Rhume ou corona : le germanium pourrait aider au diagnostic

par | 10. janvier 2023 | Technologies

Les chercheurs ont franchi une étape importante dans le développement de techniques de diagnostic intelligentes à domicile.

Rhume, grippe ou même Covid-19 ? Les symptômes tels que la toux et le rhume se ressemblent et suscitent rapidement l’inquiétude, surtout depuis le début de la pandémie de grippe Corona. Avoir chez soi un petit appareil permettant de s’autodiagnostiquer rapidement et en toute sécurité serait alors bien pratique. Cette technologie pourrait devenir une réalité d’ici quelques années, selon un communiqué de presse de l’Université norvégienne des sciences et de la technologie (NTNU).

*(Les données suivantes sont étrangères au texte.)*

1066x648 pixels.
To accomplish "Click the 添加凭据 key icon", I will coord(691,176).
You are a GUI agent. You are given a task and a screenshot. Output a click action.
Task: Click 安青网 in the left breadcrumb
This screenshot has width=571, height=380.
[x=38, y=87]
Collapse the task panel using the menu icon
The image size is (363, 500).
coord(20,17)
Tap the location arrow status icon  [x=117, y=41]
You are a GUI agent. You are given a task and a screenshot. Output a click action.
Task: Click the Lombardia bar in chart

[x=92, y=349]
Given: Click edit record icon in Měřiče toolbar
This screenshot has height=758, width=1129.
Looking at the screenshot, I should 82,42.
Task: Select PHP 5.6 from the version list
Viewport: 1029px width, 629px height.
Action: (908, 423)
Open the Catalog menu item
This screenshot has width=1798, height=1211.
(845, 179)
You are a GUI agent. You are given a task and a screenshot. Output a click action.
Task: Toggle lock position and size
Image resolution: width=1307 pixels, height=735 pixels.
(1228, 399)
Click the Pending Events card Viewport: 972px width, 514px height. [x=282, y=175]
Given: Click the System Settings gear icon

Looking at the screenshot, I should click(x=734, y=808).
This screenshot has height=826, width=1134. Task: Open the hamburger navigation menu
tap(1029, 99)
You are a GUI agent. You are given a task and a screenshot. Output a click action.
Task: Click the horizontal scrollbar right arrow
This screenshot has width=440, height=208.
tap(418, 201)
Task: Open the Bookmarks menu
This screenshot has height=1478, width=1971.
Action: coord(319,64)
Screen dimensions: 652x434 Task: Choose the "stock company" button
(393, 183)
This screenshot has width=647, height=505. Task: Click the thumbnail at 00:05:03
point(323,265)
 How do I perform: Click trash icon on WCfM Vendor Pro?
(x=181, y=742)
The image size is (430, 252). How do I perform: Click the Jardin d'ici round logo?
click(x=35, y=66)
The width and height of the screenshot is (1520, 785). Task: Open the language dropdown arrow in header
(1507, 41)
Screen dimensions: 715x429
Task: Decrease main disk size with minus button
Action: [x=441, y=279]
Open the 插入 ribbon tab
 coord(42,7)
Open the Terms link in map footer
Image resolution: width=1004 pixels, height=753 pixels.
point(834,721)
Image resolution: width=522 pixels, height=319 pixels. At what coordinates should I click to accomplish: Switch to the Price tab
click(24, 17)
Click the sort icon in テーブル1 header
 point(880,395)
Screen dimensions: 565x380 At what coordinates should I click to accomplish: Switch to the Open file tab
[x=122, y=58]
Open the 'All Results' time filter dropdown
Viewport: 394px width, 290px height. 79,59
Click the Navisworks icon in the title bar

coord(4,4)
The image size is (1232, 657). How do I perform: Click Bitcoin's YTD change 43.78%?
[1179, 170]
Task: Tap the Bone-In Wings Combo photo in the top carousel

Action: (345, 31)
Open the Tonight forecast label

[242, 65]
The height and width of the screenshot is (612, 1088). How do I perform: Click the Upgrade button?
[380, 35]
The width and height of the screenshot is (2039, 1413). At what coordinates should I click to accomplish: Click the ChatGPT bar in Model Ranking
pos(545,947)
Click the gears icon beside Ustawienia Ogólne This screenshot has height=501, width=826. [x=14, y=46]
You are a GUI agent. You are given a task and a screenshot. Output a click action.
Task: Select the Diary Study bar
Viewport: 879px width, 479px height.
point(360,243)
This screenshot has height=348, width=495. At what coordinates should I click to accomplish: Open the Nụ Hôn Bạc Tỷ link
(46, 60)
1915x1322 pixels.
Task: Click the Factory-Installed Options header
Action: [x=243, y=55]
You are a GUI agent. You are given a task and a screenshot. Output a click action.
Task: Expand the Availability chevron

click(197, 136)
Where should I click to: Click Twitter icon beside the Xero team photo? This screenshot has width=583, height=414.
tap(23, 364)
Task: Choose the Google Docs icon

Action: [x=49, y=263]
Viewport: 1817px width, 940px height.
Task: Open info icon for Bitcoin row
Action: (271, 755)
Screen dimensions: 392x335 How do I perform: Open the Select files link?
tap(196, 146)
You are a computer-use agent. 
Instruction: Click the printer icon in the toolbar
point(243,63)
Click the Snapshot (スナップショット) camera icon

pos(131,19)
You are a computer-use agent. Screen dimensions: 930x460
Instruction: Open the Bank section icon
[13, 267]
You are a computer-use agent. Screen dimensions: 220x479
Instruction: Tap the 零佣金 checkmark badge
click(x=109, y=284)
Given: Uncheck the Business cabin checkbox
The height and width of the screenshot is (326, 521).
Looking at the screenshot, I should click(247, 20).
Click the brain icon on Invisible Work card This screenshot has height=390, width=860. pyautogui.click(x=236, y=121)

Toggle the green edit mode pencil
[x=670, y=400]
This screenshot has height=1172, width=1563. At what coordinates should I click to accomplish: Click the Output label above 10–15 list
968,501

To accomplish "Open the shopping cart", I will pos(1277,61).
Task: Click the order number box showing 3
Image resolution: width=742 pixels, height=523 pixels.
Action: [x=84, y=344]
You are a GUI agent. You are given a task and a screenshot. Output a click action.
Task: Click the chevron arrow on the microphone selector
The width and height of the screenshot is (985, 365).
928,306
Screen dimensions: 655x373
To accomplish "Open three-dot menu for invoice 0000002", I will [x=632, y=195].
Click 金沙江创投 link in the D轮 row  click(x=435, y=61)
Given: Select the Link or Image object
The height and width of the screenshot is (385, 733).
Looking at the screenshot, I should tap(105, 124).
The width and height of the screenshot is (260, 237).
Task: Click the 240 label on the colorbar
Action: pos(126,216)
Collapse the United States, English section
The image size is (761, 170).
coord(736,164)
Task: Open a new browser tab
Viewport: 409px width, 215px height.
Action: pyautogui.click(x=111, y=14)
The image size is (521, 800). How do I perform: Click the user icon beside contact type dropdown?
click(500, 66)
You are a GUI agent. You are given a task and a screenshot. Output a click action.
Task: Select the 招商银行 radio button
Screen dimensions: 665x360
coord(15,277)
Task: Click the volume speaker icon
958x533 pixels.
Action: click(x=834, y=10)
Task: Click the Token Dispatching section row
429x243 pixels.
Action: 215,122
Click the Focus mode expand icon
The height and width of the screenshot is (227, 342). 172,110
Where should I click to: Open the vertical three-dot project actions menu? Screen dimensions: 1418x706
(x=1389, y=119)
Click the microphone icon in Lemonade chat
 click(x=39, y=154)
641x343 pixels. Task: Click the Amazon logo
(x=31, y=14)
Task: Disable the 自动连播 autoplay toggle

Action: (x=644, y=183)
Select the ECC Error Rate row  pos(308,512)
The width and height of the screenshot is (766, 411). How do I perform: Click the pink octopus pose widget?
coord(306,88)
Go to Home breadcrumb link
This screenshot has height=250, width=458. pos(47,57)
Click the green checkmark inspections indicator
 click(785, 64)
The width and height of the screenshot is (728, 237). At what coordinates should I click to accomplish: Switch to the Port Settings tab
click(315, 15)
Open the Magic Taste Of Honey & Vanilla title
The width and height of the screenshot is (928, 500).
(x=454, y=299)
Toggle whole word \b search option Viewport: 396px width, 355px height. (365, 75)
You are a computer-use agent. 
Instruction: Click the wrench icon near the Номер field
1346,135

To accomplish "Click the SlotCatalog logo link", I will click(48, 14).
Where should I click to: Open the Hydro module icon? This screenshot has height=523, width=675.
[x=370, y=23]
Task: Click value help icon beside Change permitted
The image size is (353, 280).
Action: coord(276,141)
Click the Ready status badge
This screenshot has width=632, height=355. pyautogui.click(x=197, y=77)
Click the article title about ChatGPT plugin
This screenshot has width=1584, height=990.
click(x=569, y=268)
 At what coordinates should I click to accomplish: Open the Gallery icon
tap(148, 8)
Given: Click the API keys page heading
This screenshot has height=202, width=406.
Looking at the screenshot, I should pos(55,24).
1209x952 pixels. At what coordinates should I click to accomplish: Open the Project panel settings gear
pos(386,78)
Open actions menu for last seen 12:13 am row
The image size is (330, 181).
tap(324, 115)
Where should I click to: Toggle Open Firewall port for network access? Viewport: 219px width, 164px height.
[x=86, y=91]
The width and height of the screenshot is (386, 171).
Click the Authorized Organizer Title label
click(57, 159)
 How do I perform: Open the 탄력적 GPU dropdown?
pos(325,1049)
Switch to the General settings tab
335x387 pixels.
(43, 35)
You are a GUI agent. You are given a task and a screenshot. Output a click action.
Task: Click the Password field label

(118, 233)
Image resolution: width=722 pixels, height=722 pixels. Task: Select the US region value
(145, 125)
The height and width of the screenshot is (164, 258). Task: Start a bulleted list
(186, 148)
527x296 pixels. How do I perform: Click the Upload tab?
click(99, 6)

Selon une équipe de chercheurs, une étape importante a été franchie dans le développement de nouveaux capteurs performants qui pourraient par exemple faciliter l’analyse de produits chimiques par la lumière. Ils ont utilisé le germanium, un matériau semi-conducteur souvent utilisé pour les transistors et les lentilles optiques des capteurs et des caméras infrarouges.

Dans la revue spécialisée Nature Communications, les scientifiques décrivent la construction d’un microrésonateur appelé « galerie de chuchotement ». Cette structure microscopique stocke des informations optiques sous forme de lumière et les amplifie, de la même manière qu’elle le fait avec les ondes sonores dans la fameuse galerie des chuchotements de la cathédrale Saint-Paul, d’où son nom, explique Dingding Ren, l’un des chercheurs impliqués. Dans le lieu de culte londonien, les mots chuchotés peuvent être compris malgré la grande distance à l’autre bout de la pièce, car la construction spéciale des murs courbés intensifie les ondes sonores.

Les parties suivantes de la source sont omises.